Wildings was a retail company with its main department store based in Newport, Wales, which closed in 2019 after 144 years of trading.

==Background==
The first Wildings shop was opened in 1874 by Alfred Wilding, a 21-year-old hatter from Newport, Shropshire. By the mid 1970s there were 14 branches of Wildings across South Wales. By the 1990s only the Newport store remained, though in 1997 Wildings acquired an existing department store business in Commerce House, Thornbury, Gloucestershire. Wildings substantially reduced the size of its Thornbury shop in 2017.
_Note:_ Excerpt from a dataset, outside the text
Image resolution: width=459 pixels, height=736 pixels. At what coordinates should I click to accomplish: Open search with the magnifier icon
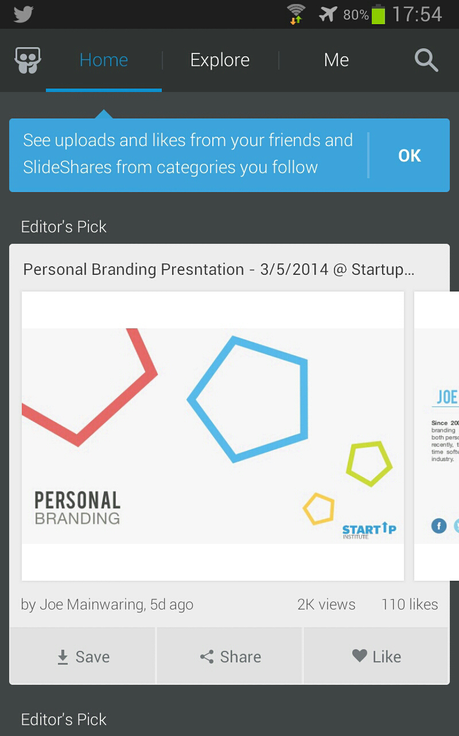tap(426, 60)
The flagship Newport store had been trading from its site on Commercial Street, Newport since 1931. It underwent a major £140,000 refurbishment in 2014. Wildings Group also ran the Rossiters shops in Bath and Cardiff. Wildings Ltd is now a small property company with interests in Bath, Newport and Thornbury.

==Closure==
In October 2016 the Newport store closed two floors of its shop, discontinuing its menswear clothing and women's lingerie sections. 14 staff lost their jobs. In August 2018 the store announced it would close completely, laying off the 23 staff. A closing-down sale began in October 2018. The Newport store was finally closed on 19 January 2019.

In October 2023, a police raid at the premises identified a large-scale cannabis factory which had been established across three floors of the building. As at April 2026 the property remains vacant.